WORK INSTRUCTION 1: In the account of Arthur Hilling's hospice care, what birthday did he celebrate seven weeks after his diagnosis?
WORK INSTRUCTION 2: Continue the account of Arthur Hilling's hospice care, starting after its last sentence.

“We were so grateful on more than one occasion that Rennie Grove is there for patients and their families 24 hours a day. We had to get in touch with the night team to get some over-the-phone advice on Dad’s medication and another time the nurses visited when Mum needed help. It is these times that you realise what an incredible service Rennie Grove offers – they are always there for you no matter what time – day or night.”
“My Dad – Arthur Hilling – was a much-loved World War 2 veteran who was well known in Holmer Green, the village where he and my Mum lived.
“In February 2016 he was diagnosed with throat, lung and kidney cancer and to say that my Mum Pamela, my sister Sue, me (his son Dave) and the rest of the family were devastated, is an understatement.
“When Dad asked how long he had got the doctor said months not years to which Dad responded “Well I would have liked longer but we all have to go at some stage”. Dad didn’t want any treatment and fought the cancer with as much effort as his mind and body could muster. It was a very dark time for our family and we felt alone and in a place we had been lucky enough never to have been before.
“Rennie Grove Hospice Care came into our lives just a few days after Dad’s diagnosis. We were put in touch with the charity via our GP and our first meeting was with a nurse called Emma who was a great comfort to us all and especially to Mum who was relieved to know that nursing help was at hand. Simply by coming to our family home and talking to us about Dad’s condition and explaining the support Rennie Grove could provide to Dad and to us, his family, made a big difference straight away.
“Emma and her colleague Barbara became part of the team that helped Dad manage his condition so that he – and we – could achieve some great things despite his illness. For instance just seven weeks after his diagnosis Dad celebrated his 90th birthday with all his family and friends which was an unforgettable event.
“He also managed to attend the annual Grenadier Guards day at Aldershot in July were he spent ten minutes talking to Prince Philip where Dad reminded him that he was part of the guard of honour at his wedding to the then Princess Elizabeth, back in 1947. Most importantly of all, with the help and support of the Rennie Grove team, Dad and Mum were together to celebrate their 61st wedding anniversary in August.

(Stored records)

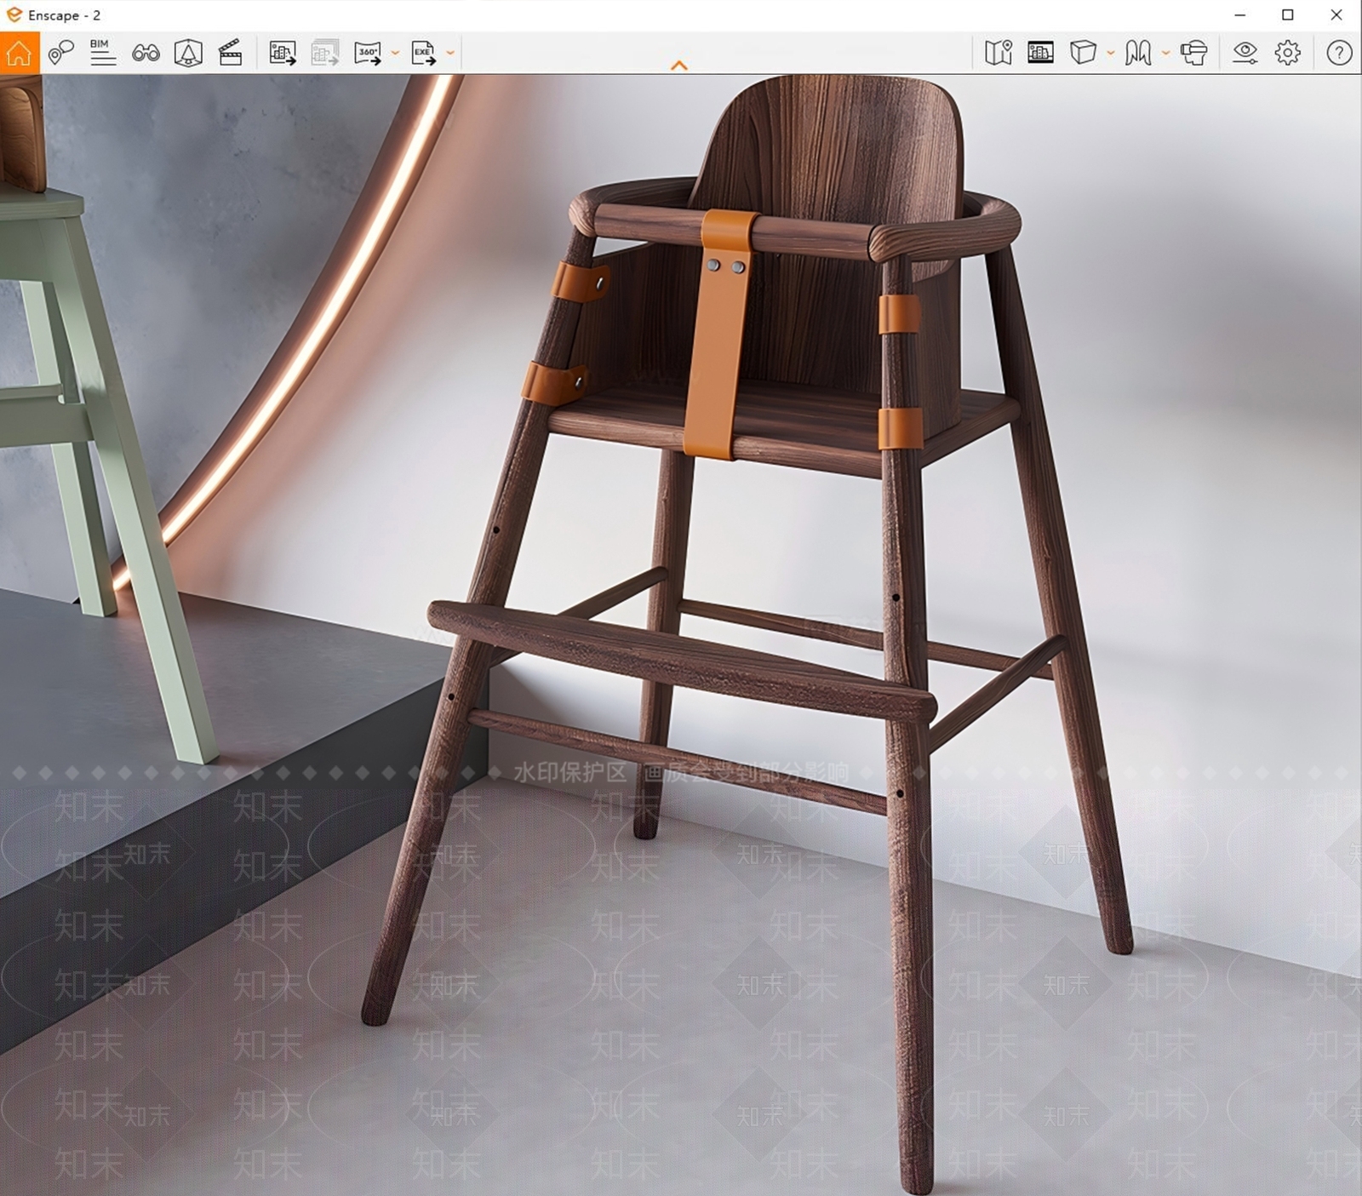
Task: Expand the projection mode dropdown arrow
Action: point(1111,53)
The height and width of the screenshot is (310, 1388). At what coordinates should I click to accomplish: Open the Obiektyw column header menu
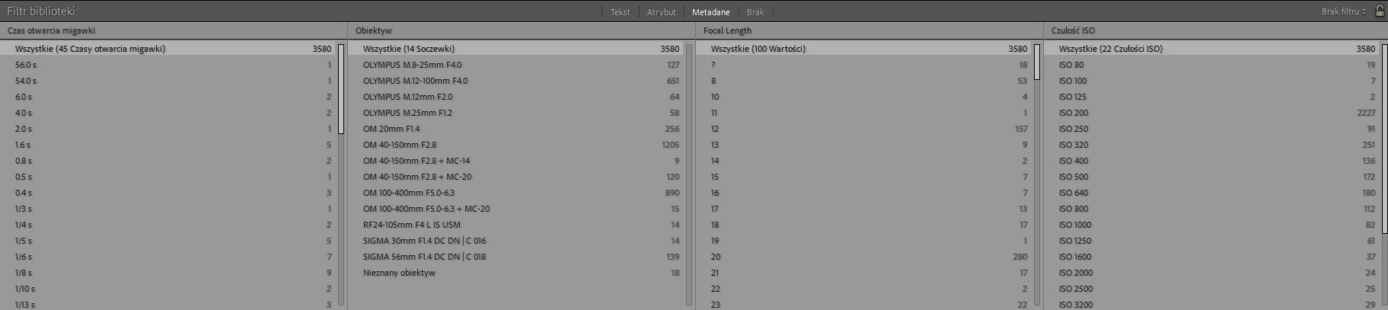point(373,30)
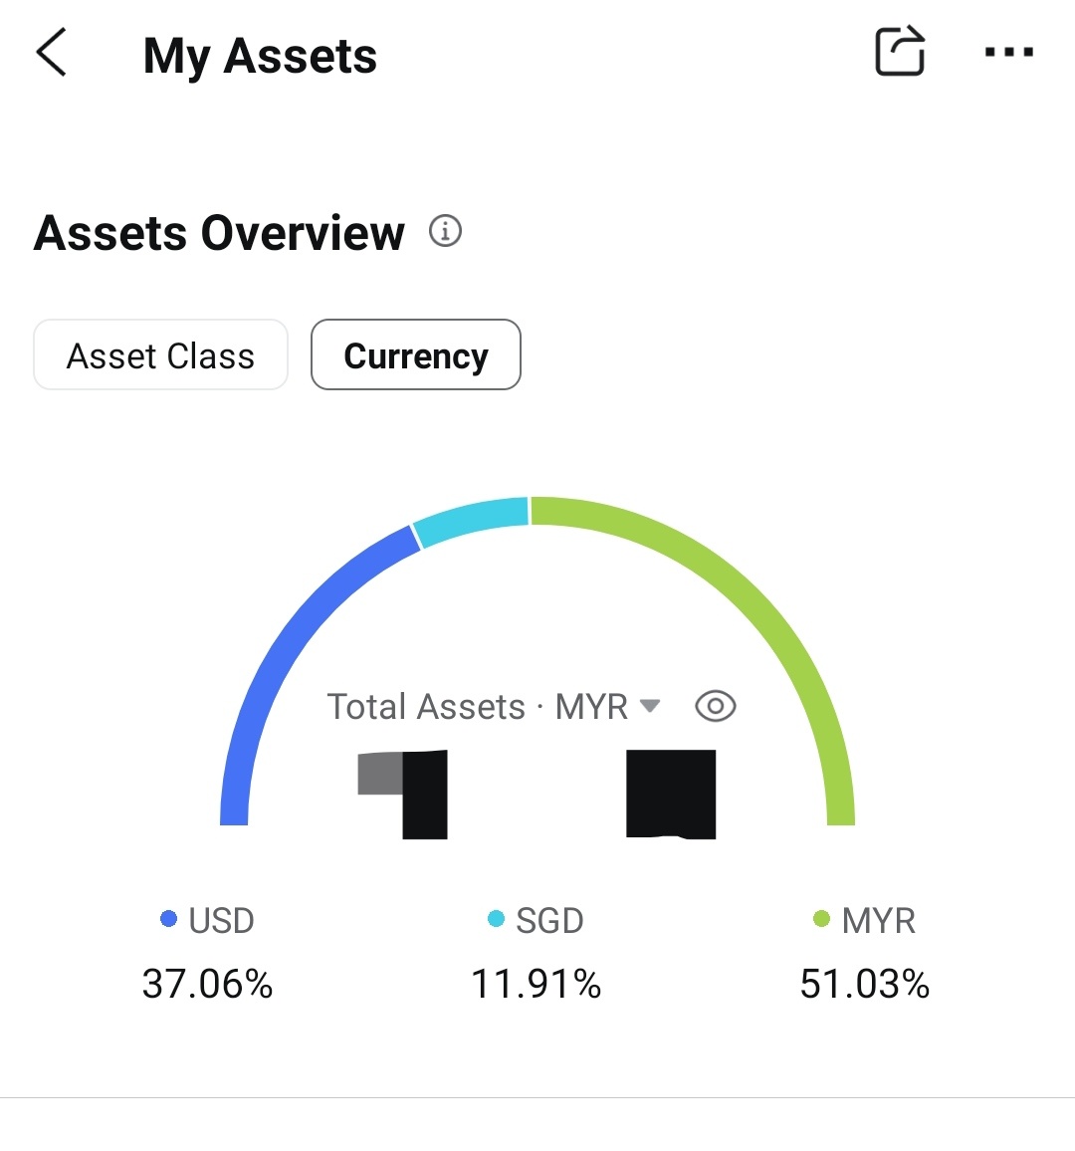Go back using the left arrow

coord(52,53)
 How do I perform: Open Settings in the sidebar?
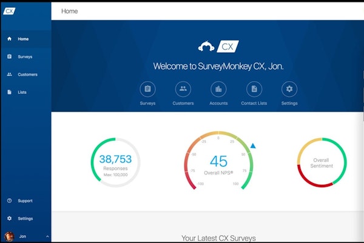pos(25,218)
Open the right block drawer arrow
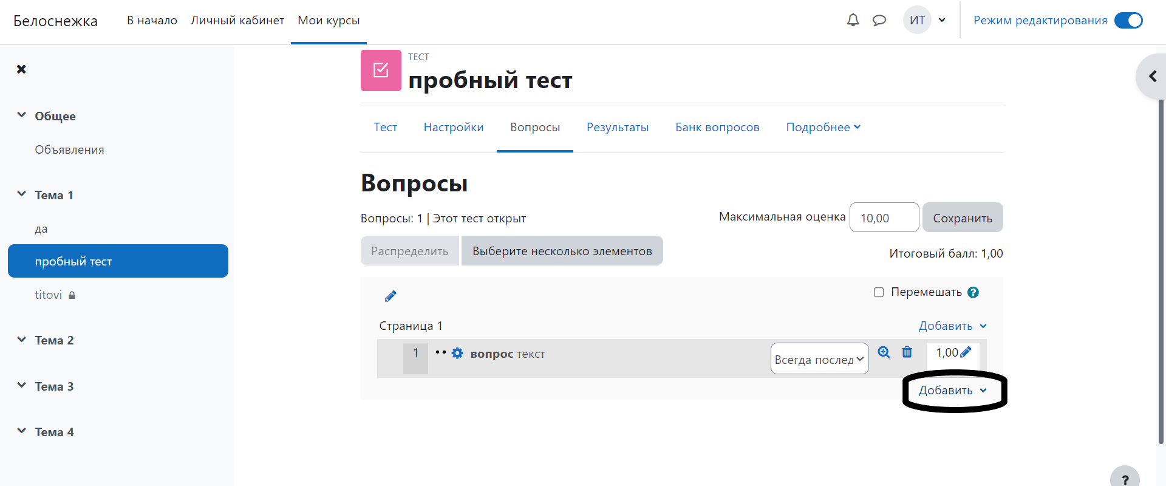 [x=1152, y=77]
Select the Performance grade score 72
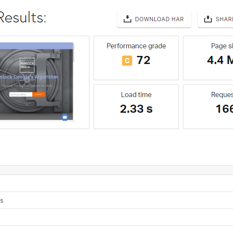The width and height of the screenshot is (233, 228). (143, 60)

WRITTEN RESPONSE 1: His 90th birthday.

WRITTEN RESPONSE 2:
“The regular visits Dad received from Emma and Barbara were quite remarkable. Before they arrived Dad would often be quiet and down. But that all changed when they walked in the room and we would suddenly get our Dad back. He would chat and joke with them, telling them that there was nothing wrong with him and that he didn’t know what all the fuss was about!
“Personally I was taken aback by the level of care and understanding that the nurses provided, how well they listened to us and were very respectful towards us as individuals and of Dad’s situation. They were such skilled communicators: able to help us talk about this most serious situation and to respond to our questions – ones that no-one would ever want to have to ask – in the most tactful and sensitive manner, using language that we all understood and involving us in all decisions about Dad’s care.
“We were so grateful on more than one occasion that Rennie Grove is there for patients and their families 24 hours a day. We had to get in touch with the night team to get some over-the-phone advice on Dad’s medication and another time nurses visited when Mum needed help to get Dad out of his chair and up to bed. It is these times that you realise what an incredible service Rennie Grove offers – they are always there for you no matter what time – day or night.
“They helped in practical ways too and all the equipment Dad needed to keep him comfortable at home was sorted out and delivered very quickly indeed. We didn’t have to get involved in that aspect at all which meant we focused all our time on him and didn’t have to chase round various health and social care services to obtain equipment.
“Dad’s last few weeks were the toughest and with the help of Barbara and Emma he was able to stay at home for as long as possible. I didn’t realise that hospice charities work in partnership with each other but when it was explained that they did then we made the hardest decision of all and that was that Dad would spend his last few days in Florence Nightingale Hospice, Stoke Mandeville. Barbara arranged everything for us including the ambulance to take Dad there. She was unbelievably caring and what she said to Dad as he left his home for the last time left an indelible mark on my life.
“Dad died on 31 October 2016 and I am sharing his story on behalf of all his family because I want to tell this amazing charity how much it means to us. So to the leadership team, the back room staff, the nurses, the many unseen and unsung heroes, volunteers, supporters and fundraisers at Rennie Grove Hospice Care – thank you.
“During Dad’s illness and since his death I have been supporting Rennie Grove as a volunteer and as a fundraiser. In 2018 I ran The Big Half and in 2019 I am running the London Marathon in Dad’s memory. I am “Doing it for Dad” so that other families can receive the type of specialist care that Rennie Grove provided to my inspirational, loving and courageous Dad when he needed it.”